Today, Bayer HealthCare Pharmaceuticals announced that radium-223 chloride, exclusively licensed from Algeta ASA, has been granted Fast Track designation by the U.S. Food and Drug Administration (FDA) for the treatment of castration-resistant (hormone-refractory) prostate cancer in patients with bone metastases.
Radium-223 chloride is an investigational pharmaceutical containing an alpha-particle emitting nuclide in development for cancer patients with bone metastases. In September 2009, Bayer signed an agreement with Algeta ASA (Oslo, Norway) for the development and commercialization of radium-223 chloride. Under the terms of the agreement, Bayer will develop, apply for global health authority approvals, and commercialize radium-223 chloride globally.
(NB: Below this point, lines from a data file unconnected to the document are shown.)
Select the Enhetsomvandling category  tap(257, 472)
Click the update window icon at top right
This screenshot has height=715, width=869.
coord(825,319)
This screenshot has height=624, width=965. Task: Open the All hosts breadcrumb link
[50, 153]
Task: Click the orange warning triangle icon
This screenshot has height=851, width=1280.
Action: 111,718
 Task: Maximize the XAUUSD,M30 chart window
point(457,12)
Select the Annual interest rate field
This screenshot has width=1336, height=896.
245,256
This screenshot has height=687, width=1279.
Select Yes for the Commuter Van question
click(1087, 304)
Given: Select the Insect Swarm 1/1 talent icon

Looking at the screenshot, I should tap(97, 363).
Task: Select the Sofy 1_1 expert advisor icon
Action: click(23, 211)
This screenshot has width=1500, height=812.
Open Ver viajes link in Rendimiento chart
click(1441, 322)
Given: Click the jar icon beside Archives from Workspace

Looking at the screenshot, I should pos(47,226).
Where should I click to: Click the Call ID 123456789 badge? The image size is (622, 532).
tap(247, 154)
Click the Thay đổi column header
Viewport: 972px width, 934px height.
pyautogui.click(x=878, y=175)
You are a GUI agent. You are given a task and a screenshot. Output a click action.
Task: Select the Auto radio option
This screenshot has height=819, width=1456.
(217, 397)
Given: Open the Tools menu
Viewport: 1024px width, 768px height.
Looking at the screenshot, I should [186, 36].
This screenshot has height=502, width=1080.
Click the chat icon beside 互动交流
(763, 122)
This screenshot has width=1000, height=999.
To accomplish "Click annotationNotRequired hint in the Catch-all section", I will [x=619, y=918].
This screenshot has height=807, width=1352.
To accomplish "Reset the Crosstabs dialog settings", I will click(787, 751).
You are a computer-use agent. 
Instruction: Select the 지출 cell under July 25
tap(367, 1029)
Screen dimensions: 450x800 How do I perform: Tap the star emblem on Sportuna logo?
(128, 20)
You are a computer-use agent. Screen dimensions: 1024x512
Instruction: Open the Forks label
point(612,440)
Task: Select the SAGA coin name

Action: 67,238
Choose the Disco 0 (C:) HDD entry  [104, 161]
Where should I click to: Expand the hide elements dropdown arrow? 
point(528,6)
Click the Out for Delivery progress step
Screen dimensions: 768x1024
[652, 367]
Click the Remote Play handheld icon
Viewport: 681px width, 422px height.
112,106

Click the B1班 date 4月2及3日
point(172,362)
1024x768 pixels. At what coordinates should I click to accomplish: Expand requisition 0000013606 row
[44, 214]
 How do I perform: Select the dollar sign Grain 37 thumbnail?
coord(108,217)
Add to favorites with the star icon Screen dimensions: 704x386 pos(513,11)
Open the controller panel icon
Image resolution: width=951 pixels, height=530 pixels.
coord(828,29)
Radium-223 chloride is an investigational agent and is not approved by the FDA, the European Medicines Agency (EMA) or other Health Authorities.
"We are pleased that the FDA has granted Fast Track designation to radium-223 chloride," said Kemal Malik, MD, Head of Global Development and member of the Bayer HealthCare Executive Committee. "This is an important milestone in the overall development of this compound."
At this year’s upcoming PCF Scientific Retreat, Oliver Sartor, MD, Medical Director of the Tulane Cancer Center, will be giving a talk on Alpharadin.
Fast Track Designation in the United States
Fast Track is a process designed to facilitate the development, and expedite the review of drugs to treat serious diseases and fill an unmet medical need. Fast Track addresses a broad range of serious diseases. Fast Track designation must be requested by the drug company and can be initiated at any time during the drug development process. Once a drug receives Fast Track designation, early and frequent communication between the FDA and a drug company is encouraged throughout the entire drug development and review process. The frequency of communication assures that questions and issues are resolved quickly, often leading to earlier drug approval and access by patients.